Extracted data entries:
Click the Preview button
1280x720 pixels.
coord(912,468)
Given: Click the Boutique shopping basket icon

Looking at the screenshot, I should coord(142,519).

■ Task directions ■
Reproduce the lines above, substituting "Select" for every occurrence of "Click" and leaving all other text unchanged.

■ Result of this exercise ■
Select the Preview button
1280x720 pixels.
coord(912,468)
Given: Select the Boutique shopping basket icon

Looking at the screenshot, I should coord(142,519).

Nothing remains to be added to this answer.